During a fleeting moment of respite from the pandemic, in between countless phone calls with the prime minister, government secretaries, the Health Ministry, authorities, and organizations that participated in the nationwide efforts, all while being quarantined me because of being exposed to someone confirmed to be diagnosed with the virus, I wrote to my people at the National Security Council: "This year, we do not need to seek answers to the Haggadah's question 'Why is tonight different from all other nights?. When we read about the ten plagues of Egypt, we will not need to be imaginative… we are in the midst of something we have never known. We were turned against our will into statistics people, knowledgeable in epidemic curves. But under no circumstances will we forget that behind those statistics are people. Those whose worlds were destroyed in front of their eyes and those who do not even know they are on their way there. The rapid plummet from our high mountaintop down into a deep ditch, the uncertainty, and the ruin that many people are in hammer away at us. The world became completely unrecognizable within the space of four months. We can learn many lessons from this: about the humility required by us, about the world that has placed us all in the same boat, about our health that is our existential foundation, about our ability to cease our wars when faced with a common enemy. And another important lesson we quickly forget is how difficult it is to separate us from one another. The virus succeeds in spreading because we are connected to each other."

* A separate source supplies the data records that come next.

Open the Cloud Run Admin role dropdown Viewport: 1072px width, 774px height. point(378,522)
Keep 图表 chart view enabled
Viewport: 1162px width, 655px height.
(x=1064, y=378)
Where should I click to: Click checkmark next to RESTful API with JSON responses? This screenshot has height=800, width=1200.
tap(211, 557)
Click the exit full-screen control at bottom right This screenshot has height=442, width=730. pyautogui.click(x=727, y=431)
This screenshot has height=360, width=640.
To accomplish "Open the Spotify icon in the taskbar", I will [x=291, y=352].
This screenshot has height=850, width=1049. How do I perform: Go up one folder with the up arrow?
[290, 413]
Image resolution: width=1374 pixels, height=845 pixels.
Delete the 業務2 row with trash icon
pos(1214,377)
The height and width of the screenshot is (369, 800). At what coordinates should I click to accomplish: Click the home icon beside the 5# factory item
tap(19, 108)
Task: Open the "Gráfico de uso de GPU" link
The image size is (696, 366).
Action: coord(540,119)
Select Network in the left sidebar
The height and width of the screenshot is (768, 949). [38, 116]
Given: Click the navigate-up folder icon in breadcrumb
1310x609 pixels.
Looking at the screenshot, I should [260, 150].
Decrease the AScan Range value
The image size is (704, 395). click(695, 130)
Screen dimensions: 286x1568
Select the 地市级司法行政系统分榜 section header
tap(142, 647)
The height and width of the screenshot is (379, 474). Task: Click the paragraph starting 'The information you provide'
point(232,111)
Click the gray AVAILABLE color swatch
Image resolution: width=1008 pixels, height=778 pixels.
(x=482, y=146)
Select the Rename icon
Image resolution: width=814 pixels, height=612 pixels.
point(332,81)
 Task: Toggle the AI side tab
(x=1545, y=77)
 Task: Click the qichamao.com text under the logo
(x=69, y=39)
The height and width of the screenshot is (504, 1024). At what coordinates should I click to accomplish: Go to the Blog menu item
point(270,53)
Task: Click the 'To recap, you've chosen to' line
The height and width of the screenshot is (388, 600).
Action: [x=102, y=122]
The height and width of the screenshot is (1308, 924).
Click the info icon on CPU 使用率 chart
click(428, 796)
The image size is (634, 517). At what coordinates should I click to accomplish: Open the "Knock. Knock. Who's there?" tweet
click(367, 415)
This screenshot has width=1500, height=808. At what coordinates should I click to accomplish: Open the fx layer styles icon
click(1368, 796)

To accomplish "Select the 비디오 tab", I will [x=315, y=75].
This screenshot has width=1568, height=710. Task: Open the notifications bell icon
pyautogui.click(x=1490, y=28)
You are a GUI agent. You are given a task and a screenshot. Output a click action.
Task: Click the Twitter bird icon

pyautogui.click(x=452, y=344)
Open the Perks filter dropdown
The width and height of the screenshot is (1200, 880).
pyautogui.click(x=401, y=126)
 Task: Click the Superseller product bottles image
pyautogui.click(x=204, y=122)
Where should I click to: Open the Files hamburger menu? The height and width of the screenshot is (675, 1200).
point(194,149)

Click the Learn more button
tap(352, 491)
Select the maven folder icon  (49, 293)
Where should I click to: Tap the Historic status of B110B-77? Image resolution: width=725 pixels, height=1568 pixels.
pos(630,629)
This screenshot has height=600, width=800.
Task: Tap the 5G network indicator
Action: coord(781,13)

Thank God the pandemic was eradicated. Some of us are still paying the toll it took on us. Above all else – the loss of life and the pain of families whose loved ones did not survive. The arguments regarding the pandemic will continue for many more years, but the pandemic is no longer in the headlines. The taste of freedom has returned to our lives.

The scars of the past are a glimmer of hope.

COVID-19 has left us with a bitter residue of pain and a surge of conflict. The struggle between those for and against the judicial reform has let the genie out of the bottle and, for the first time in years, has brought the words "civil war" into public debate. In this crisis, as in other crises, reflecting on our past can give us a glimmer of hope for our future.

We are a nation captive to its history. Everything we believe we are making new has, in fact, already happened throughout our nation's existence. Our history books describe bitter wars between tribes and kingdoms, Pharisees and Sadducees, Karaites and Rabbis, Hasidim and Misnagdim, and the Zealots and moderate leaders. The scars of these fights are borne by our nation's body and have harmed its soul. And after all this – the People of Israel live. One of our most prominent startups is using conflict as a lever for society's advancement. Thanks to the characteristics instilled in us from the dawn of our existence as a nation and throughout history, we knew how to use conflict to unite us.

Passover seats us all together at the table, returns us to our past, and obligates us to remember and recount our journey so far. No less important is that Passover renews our optimism and hope. We made it past the Pharaoh. We made it through crises, conflicts, and separations. We will make it through this too.